Overall, 78% of companies had a pay gap in favour of men, 14% favoured women and the rest reported no difference.
It’s clear that a lot of companies need to take decisive action to ignite substantial change. However, not all businesses are sitting on their hands. To really assess if we’ve progressed over the past year, we need to take other factors into account.
Are The Numbers Skewed?
In our last article on the gender wage gap, we revealed how Ryanair was one of the worst offenders in 2018 with a 71.8% pay gap. However, it was also found that just eight of Ryanair’s 554 highly-paid pilots were women.
The airliner explained how: “Our gender pay in the UK is materially affected by the relatively low numbers of female pilots in the aviation industry.” In other words, the gap was always going to be huge.
This taught us that businesses need to look deeper into the reasons WHY the numbers are so shocking. Only then can real solutions be found to fix the problem. As MP Rachel Reeves puts it:
“Too few businesses simply file the stats and then carry on as usual, failing to examine why they aren’t attracting female talent, why these pay gaps exist in their firms, and what they need to do to change it.”
Has the Number of Highly-Paid Female Employees Increased?
At the beginning of 2019, the BBC reported that 5% of airline pilots are women. This has increased from 4.77% ... which is something, at least.
In other industries typically dominated by men, the numbers are a bit more impressive.
The Women’s Engineering Society (WES) found that in 2017 just 15% of the people working in STEM (Science, Technology, Engineering and Mathematics) roles across the UK are female.

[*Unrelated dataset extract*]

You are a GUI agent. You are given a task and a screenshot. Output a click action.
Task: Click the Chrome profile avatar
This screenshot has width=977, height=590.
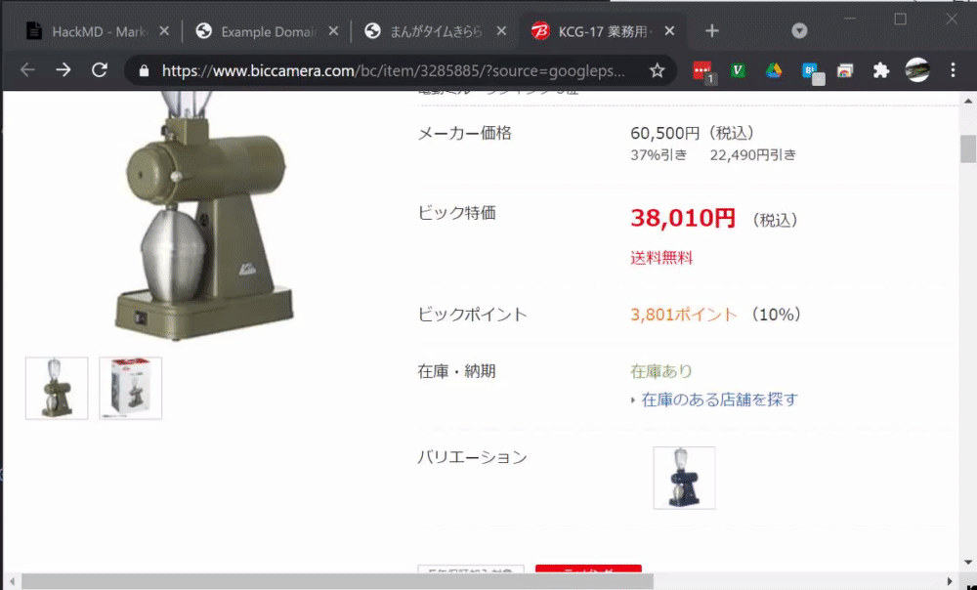click(x=916, y=70)
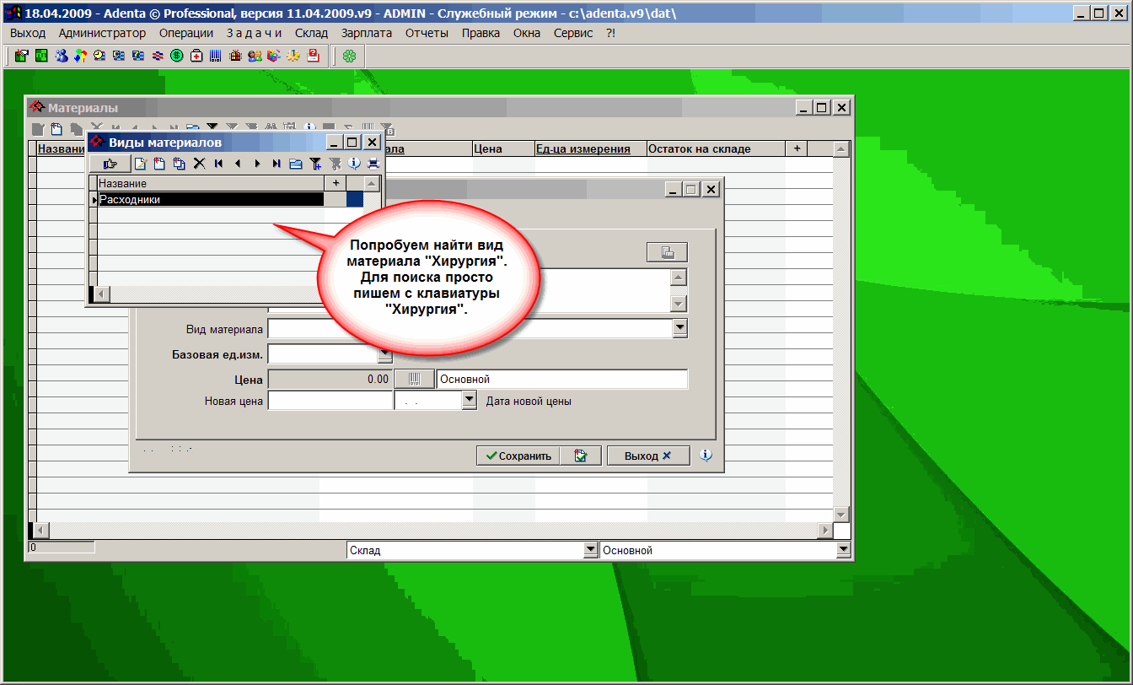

This has now risen to 22% - around 900,000 women in the UK have core STEM occupations and an estimated 200,000 women with STEM qualifications will
reach working age within the next 2 years.
Companies like Costain, Network Rail, EDF Energy, and BAM Nuttall are leading the way for positive change in this regard: they have been actively promoting STEM to girls and women to boost the numbers. Thanks to their efforts and other initiatives, the UK is now on target to reach 1 million women in STEM by 2020, says Wise. We call that a result!
More Generous Maternity and Paternity Leave
Another reason why there are more men in highly-paid roles than women is the fact that many new mothers leave their jobs after maternity leave. They don't have access to sufficient childcare or flexible working opportunities and consequently don't climb the ladder.
The amount of paternity leave a new father gets is also a contributing factor. The less time he has to support his family, the more responsibility the mother takes on (making it difficult for new mothers to return to work).
If more businesses improved their maternity and paternity leave packages, we can encourage women to build their careers to level the playing field. We talked about this last year - has the situation improved?
As slow as positive change may be, things are looking up for new parents. For example, earlier in the year a consultation was launched by the government proposing that: “legal protection against redundancy for pregnant women and new mothers on maternity leave should be extended to six months after they return to work.”
If this is put into effect, “employers will have to continue to put women who have returned from maternity leave ahead of all others when it comes to offering a suitable alternative role in a redundancy situation,” according to Business Advice.
Also, many more organisations are leading by example. Marks and Spencers, Atkins, Unilever, Sainsbury’s and First Direct are but a few of the companies that are actively improving their working conditions for new parents. By following in their footsteps, we can help women manage the demands of parenthood without sacrificing their careers.
If you’re a small business and need further guidance on maternity and paternity leave, check out this guide.
Moving in the Right Direction
Despite the disappointing numbers, improving the gender wage gap isn't a fantasy. It's simply going to take time.
Also, we CAN control the speed of improvement. By digging deeper into the reasons why the gap exists within our own businesses, we can discover exactly what needs to be done to close the gap.